For the remainder of this section, we will focus on the AS-Path
Attribute and the NLRI. Attributes such as local pref are locally
specific and, as such, are protected by BGP session security.
The AS_PATH for specific prefixes must be protected in any proposed
security system in three ways:
o Authorization of Originating AS: For all prefixes announced in
BGP, the originating AS MUST be verifiable through the trust model
as the authorized announcer of the prefix. The verification
mechanism must account for existing BGP mechanisms such as
summarization. For the purpose of this document the term
verifiable is defined as the resultant of a secured routing
systems as described in this document. The term specifically
indicates the ability to validate the originator of a specific
prefix (or block of IP addresses) and the ability to validate the
session through which the prefix was received
o The AS_PATH list MUST correspond to a verifiable list of
autonomous systems based on the peering topology of the network.

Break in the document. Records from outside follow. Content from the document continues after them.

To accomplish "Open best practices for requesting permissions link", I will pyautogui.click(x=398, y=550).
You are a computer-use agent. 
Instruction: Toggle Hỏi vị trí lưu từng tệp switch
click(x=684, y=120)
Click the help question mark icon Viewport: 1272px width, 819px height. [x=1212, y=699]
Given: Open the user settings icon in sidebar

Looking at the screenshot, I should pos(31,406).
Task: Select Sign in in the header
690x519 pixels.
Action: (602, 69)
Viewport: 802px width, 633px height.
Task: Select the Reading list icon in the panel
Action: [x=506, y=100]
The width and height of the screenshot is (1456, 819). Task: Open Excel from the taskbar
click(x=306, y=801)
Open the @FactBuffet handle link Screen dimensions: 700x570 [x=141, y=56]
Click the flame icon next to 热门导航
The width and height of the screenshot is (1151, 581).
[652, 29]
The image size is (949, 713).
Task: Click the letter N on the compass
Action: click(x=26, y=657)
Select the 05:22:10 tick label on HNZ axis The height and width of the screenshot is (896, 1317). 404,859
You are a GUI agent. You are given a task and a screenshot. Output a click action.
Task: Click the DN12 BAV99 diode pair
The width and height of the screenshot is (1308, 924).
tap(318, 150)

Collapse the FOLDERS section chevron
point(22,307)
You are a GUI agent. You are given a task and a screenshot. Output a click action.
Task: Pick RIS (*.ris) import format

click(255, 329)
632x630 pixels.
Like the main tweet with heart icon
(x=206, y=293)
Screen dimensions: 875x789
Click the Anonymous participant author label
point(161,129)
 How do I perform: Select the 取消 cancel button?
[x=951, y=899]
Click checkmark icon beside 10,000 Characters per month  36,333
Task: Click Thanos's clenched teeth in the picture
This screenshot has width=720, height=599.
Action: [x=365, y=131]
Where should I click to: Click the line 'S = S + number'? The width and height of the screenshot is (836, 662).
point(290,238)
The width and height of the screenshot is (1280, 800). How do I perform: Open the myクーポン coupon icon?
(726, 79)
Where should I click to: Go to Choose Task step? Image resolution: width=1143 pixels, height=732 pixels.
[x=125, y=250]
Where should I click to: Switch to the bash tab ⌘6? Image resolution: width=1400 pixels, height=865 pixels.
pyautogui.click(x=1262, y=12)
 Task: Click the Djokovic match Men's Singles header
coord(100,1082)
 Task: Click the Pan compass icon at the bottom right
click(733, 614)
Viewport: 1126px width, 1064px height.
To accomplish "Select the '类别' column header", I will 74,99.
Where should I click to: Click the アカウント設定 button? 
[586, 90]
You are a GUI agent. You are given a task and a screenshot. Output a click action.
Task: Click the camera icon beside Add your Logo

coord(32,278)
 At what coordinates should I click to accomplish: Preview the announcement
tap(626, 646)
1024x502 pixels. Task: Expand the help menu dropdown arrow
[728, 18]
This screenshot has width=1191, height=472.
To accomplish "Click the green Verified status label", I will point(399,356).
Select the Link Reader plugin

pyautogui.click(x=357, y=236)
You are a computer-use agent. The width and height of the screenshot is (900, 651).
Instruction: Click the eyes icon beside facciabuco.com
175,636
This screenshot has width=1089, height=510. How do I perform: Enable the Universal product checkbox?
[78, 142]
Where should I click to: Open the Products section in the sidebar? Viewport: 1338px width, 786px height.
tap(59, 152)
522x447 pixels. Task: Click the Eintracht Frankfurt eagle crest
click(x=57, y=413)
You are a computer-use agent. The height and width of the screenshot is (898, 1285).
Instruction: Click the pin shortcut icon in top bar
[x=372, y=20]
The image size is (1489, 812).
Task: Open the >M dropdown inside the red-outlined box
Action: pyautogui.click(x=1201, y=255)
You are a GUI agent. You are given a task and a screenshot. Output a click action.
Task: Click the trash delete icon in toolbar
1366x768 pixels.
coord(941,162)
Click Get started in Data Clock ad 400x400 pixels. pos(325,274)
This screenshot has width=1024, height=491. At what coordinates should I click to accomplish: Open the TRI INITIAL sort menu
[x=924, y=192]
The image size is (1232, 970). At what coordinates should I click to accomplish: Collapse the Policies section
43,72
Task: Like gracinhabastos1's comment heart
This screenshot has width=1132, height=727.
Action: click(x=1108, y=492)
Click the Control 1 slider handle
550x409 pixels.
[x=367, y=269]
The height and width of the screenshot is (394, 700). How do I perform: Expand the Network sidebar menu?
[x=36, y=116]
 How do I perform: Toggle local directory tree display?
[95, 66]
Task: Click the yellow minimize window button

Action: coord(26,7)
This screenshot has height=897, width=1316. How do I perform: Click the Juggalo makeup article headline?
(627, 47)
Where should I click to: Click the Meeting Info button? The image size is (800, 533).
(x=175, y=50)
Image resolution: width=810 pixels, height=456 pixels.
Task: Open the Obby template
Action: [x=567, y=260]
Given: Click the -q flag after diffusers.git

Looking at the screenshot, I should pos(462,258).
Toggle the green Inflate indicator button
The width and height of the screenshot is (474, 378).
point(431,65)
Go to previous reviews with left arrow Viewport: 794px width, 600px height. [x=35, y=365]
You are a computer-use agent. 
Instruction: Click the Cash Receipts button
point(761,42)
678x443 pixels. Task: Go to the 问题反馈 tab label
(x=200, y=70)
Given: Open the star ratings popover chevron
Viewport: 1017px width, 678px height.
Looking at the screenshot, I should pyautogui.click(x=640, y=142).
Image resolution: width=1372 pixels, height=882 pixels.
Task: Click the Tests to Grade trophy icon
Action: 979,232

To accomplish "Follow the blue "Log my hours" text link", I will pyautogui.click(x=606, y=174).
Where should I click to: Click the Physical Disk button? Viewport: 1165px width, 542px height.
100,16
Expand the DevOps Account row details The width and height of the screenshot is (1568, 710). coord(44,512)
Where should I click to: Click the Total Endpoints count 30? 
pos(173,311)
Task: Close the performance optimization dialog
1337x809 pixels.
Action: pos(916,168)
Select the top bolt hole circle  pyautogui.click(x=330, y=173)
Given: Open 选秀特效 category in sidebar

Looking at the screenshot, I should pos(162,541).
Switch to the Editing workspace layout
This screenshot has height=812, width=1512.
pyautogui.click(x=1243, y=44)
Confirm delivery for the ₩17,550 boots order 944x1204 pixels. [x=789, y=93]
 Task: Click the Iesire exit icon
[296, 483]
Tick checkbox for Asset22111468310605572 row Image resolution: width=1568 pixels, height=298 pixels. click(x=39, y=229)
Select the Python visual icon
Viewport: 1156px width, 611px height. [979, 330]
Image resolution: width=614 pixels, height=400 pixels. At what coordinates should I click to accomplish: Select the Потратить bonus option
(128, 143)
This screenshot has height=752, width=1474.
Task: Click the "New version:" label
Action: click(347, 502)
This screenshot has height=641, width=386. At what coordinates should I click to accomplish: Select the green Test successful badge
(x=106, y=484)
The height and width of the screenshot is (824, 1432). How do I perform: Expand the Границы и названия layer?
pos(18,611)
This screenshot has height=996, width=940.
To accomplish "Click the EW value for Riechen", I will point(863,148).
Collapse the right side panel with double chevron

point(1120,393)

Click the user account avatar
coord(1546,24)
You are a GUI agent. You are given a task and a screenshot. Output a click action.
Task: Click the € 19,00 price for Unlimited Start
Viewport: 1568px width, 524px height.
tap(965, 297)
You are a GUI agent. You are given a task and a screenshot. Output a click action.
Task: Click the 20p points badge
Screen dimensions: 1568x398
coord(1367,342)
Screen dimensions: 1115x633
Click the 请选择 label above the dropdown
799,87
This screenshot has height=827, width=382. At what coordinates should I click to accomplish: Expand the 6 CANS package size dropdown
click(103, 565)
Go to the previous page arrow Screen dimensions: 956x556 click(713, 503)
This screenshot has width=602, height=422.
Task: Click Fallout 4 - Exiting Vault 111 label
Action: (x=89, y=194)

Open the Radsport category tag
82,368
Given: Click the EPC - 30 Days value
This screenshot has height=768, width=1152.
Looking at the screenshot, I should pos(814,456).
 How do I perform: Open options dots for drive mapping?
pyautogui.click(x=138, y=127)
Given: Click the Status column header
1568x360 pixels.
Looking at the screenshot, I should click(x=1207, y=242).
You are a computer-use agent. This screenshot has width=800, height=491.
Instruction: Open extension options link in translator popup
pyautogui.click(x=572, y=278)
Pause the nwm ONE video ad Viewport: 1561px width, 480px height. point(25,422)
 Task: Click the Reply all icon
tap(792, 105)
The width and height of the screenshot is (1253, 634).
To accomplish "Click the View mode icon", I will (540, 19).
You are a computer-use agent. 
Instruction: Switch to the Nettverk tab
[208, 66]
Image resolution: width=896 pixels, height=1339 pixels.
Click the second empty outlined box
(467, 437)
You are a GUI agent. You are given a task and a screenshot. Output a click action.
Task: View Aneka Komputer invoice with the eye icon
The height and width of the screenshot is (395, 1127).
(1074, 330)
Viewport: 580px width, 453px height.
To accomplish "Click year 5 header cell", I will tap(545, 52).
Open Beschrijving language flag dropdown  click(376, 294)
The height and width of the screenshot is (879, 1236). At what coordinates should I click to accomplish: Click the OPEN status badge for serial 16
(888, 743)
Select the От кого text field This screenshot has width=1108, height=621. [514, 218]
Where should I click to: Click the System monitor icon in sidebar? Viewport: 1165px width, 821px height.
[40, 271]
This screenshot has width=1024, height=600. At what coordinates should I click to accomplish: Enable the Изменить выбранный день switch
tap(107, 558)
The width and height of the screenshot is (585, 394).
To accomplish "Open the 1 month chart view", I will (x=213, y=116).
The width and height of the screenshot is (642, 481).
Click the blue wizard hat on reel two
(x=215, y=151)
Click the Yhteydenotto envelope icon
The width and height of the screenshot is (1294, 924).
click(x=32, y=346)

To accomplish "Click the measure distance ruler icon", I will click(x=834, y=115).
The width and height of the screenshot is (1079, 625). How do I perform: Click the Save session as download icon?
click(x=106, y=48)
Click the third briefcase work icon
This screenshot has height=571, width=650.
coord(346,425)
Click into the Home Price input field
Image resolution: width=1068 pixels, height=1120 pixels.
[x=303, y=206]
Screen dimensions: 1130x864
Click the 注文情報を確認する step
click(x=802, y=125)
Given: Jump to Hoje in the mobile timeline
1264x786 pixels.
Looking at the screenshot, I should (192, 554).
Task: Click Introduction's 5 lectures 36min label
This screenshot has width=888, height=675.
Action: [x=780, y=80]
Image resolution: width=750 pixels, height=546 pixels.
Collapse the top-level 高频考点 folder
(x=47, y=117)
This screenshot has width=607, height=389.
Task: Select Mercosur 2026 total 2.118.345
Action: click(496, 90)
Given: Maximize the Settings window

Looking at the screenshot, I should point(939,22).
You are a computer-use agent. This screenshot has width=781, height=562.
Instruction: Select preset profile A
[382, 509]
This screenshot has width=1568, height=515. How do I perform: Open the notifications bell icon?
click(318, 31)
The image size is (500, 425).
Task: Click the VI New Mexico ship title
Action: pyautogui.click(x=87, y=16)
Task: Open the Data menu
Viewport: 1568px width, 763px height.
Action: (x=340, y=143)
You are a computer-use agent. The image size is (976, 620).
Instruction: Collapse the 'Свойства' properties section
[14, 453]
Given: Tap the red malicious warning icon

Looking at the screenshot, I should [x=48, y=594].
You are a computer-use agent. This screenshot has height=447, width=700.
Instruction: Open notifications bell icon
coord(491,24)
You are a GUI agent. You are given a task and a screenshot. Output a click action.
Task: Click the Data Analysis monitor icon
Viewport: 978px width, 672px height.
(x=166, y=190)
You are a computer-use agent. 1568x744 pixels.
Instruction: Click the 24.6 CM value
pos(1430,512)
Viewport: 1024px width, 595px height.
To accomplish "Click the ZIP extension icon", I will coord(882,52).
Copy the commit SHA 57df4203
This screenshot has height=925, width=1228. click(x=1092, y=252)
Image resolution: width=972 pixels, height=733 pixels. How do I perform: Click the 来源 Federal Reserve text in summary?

o Announcing AS Check: For all BGP peers, a BGP Implementation MUST
ensure that the first element of the AS_PATH list corresponds to
the locally configured AS of that peer.
There are many ways in which a differential between the speed of
prefix/AS path attribute propagation and the information validating
the the prefix/AS path attribute information can be exploited to
attack the routing system on a temporary basis. These types of
attacks are dominantly exploitative of the moment in time it takes to
follow the withdraw of a NLRI with an update. As a result of this
potential for temporary disruption, BGP security solutions MUST
propagate security information at the same rate as the BGP updates
and withdrawls. The following items are required to propagate at the
same rate:
o The distribution of key information used by individual actors
within the system, including the keys used by individual
autonomous systems to sign certificates and other objects
o The distribution of information about the AS authorized to
advertise a given block of IP addresses (or an address space)
o The distribution of information about connectivity between
autonomous systems and autonomous system polices, if such
information is to be distributed within the security system.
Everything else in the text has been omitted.